Items from a data source:

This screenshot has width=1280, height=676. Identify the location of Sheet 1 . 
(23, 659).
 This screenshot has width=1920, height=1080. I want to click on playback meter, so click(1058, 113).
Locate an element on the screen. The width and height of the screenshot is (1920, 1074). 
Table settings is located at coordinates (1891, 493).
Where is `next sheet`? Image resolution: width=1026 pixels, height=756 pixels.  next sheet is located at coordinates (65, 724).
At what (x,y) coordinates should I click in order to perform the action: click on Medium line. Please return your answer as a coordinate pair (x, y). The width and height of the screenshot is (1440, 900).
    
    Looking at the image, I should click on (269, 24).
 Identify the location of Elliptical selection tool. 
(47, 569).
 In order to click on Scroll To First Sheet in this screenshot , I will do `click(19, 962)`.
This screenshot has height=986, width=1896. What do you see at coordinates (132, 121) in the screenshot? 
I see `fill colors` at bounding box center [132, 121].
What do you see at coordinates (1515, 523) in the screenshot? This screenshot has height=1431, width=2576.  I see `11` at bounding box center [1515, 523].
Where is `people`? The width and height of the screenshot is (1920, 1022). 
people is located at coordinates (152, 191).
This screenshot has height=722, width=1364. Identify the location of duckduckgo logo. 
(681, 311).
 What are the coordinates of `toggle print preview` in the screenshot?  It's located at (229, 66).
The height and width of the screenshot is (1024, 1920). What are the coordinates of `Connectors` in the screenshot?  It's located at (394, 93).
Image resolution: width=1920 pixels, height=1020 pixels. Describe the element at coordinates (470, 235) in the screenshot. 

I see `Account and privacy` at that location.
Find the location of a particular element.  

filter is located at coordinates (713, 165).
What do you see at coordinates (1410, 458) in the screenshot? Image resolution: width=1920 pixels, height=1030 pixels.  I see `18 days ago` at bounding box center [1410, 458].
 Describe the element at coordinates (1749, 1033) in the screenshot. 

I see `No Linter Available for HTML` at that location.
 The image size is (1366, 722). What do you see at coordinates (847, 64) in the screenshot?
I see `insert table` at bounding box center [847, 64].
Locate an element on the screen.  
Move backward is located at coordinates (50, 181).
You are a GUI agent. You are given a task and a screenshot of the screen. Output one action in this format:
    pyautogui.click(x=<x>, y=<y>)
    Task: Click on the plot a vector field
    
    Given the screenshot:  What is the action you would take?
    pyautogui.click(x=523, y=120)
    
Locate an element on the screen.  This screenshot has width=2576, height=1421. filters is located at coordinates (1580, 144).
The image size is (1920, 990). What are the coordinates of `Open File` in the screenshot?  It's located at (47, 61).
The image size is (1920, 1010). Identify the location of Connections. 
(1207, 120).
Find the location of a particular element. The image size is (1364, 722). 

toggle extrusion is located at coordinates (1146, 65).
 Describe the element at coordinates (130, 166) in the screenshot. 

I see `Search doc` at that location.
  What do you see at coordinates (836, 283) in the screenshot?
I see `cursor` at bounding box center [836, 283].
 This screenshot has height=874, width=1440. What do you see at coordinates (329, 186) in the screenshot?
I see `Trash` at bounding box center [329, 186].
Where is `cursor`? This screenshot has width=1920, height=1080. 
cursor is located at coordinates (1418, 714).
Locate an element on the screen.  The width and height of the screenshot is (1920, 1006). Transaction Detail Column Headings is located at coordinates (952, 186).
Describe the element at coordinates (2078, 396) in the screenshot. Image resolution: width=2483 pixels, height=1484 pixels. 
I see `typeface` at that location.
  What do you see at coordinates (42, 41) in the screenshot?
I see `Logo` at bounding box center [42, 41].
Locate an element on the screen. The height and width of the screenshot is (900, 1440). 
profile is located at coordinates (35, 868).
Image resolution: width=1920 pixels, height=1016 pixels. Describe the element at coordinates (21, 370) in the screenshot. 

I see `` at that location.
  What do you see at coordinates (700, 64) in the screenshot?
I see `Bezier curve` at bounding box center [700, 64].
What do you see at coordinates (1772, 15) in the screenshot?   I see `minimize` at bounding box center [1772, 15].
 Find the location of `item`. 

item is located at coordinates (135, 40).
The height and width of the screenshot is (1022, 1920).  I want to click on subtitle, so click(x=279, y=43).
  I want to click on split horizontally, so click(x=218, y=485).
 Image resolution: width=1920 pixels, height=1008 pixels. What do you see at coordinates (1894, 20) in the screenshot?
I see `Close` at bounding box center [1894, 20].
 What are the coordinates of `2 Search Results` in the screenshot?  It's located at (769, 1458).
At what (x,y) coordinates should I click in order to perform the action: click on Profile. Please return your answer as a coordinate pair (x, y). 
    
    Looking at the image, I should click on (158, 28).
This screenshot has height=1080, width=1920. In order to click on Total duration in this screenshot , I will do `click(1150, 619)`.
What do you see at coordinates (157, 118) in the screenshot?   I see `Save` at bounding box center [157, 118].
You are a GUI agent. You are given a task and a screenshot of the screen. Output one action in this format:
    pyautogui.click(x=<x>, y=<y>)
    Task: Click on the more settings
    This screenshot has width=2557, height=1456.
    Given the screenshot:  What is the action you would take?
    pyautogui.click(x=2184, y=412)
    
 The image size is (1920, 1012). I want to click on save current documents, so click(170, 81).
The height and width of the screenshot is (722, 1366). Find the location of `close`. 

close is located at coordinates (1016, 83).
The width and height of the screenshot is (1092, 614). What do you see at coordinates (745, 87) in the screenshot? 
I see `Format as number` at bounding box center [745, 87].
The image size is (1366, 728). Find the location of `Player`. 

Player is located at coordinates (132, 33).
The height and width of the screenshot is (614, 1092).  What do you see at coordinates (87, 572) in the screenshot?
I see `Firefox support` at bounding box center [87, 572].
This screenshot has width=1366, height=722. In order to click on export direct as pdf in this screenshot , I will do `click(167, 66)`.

JOB -> Show every line of the records above that contains the word "Identify", treating uppercase and lowercase as different.

ANSWER IN FULL ->
This screenshot has width=1280, height=676. Identify the location of Sheet 1 . 
 Identify the location of Elliptical selection tool. 
This screenshot has height=722, width=1364. Identify the location of duckduckgo logo. 
The image size is (1920, 1010). Identify the location of Connections. 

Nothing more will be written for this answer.